Me han hablado de otra señora obsesionada por esta epidemia reinante de precocidad de los vástagos en la lactancia, que decía a su marido a los ocho días de edad de su primera hija:

—Rudesindo, tienen que registrar el pecho a esta niña.

—¿Pues qué tiene? –preguntó el padre muy alarmado.

—¿Cómo que qué tiene–... ¿Acaso no la has oído llorar?

—¡Ya lo creo! Como que es lo único que oigo desde que ha nacido.

—Bueno; ¿y no has notado cómo fila los síes naturales?

—¿Los síes? No.

—Pues, fíjate. Los fila y los ataca con un brío y una seguridad que ya quisiera la Storchio.

—Mira, Jacinta de mi alma –repuso el marido muy reposadamente–, yo no dudo de que nuestra pequeña hija sea una soprano dramática que deje a la Darclée del tamaño de madame Pimentón, porque de casta le viene al galgo; ya sabes que su tío Juan, a los cinco años, pintaba toreros muchísimo mejor que Zuloaga, con permiso sea dicho de Ramiro de Maeztu; pero me parece pronto para someterla a las violencias de una fermata.

—¿Pronto? ¡Ay, hijo, qué desidioso eres!

—Pronto, mujer, pronto; por lo menos hay que bautizar antes a la niña para que sepan cómo se llama la nueva estrella.

—Eso está bien; gracias a Dios que se te ha ocurrido una cosa juiciosa.

—Y para que veas que me preocupo del porvenir de nuestra hija, y del nuestro, de paso, en cuanto esté bautizada, ¿á que no sabes lo que haré?

—¡Qué sé yo, hombre!

—Pues proporcionarme una carta de recomendación para Saint-Aubin, a ver si quiere que la oigan llorar en el Salón del Heraldo.
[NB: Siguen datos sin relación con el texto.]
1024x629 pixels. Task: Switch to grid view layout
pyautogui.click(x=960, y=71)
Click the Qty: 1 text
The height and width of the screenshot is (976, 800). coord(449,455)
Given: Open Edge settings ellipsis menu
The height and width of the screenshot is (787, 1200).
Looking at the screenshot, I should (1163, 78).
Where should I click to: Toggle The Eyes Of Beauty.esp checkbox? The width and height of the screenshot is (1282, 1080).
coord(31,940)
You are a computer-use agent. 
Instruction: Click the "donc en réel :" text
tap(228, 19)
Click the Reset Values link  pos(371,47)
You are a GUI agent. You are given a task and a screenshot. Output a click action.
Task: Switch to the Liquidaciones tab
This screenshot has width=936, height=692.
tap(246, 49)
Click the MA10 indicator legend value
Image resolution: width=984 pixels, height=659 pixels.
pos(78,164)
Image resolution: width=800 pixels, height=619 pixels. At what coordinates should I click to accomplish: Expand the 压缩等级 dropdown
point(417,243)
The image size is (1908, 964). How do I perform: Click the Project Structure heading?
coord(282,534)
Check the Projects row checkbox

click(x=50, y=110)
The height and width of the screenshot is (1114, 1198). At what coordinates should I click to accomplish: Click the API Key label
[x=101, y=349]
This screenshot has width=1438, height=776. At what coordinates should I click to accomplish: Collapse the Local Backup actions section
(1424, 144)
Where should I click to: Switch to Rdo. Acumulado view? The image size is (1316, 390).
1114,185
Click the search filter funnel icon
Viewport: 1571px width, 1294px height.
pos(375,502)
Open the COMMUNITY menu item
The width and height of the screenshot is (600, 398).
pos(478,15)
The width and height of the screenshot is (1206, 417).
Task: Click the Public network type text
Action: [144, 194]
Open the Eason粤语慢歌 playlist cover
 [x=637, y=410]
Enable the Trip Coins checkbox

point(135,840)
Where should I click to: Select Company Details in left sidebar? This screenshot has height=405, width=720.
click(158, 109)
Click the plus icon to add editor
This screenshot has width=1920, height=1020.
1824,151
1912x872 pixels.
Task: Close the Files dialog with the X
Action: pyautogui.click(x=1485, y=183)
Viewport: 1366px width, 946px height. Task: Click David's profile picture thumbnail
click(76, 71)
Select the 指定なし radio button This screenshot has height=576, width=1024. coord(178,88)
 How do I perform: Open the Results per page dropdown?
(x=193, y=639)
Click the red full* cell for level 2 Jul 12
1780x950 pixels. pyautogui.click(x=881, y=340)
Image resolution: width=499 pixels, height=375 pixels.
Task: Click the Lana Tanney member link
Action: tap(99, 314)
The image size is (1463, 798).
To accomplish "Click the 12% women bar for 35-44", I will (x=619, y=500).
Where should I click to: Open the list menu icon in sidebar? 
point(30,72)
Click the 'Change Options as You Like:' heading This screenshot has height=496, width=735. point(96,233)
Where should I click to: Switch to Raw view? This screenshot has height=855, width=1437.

Ya sabes que ellos mismos, los del Heraldo, han declarado que tienen muy buena mano para colar artistas.

—¡Bravo, marido, idea luminosa; parece mentira que sea tuya!– exclamó la mujer, ebria de gozo.

—Y después...

—Después, ¿qué?

—Después, cuando ya tenga la autorizada opinión de Saint-Aubin y la de Rocamora, que también es inteligente, porque está hecho a las voces de la calle, me la llevo con la ropa de cristianar a que la oiga llorar un ratito la infanta doña Isabel, que cosas peores le han llevado a que oiga, y puede ocurrir que la señale una pensioncita, aunque sea modesta.

—Eso, eso, bravísimo; y con eso, hasta que la niña pueda aprender a solfear, tenemos para pagar la casa.

Este es, lector pacientísimo, el ambiente.

Desde que el niño Arriola, verdadero prodigio, salió tocando el piano, a los cinco años, ya sabía yo que era el primero de una serie de niños prodigios, y que su piano era un piano de cola.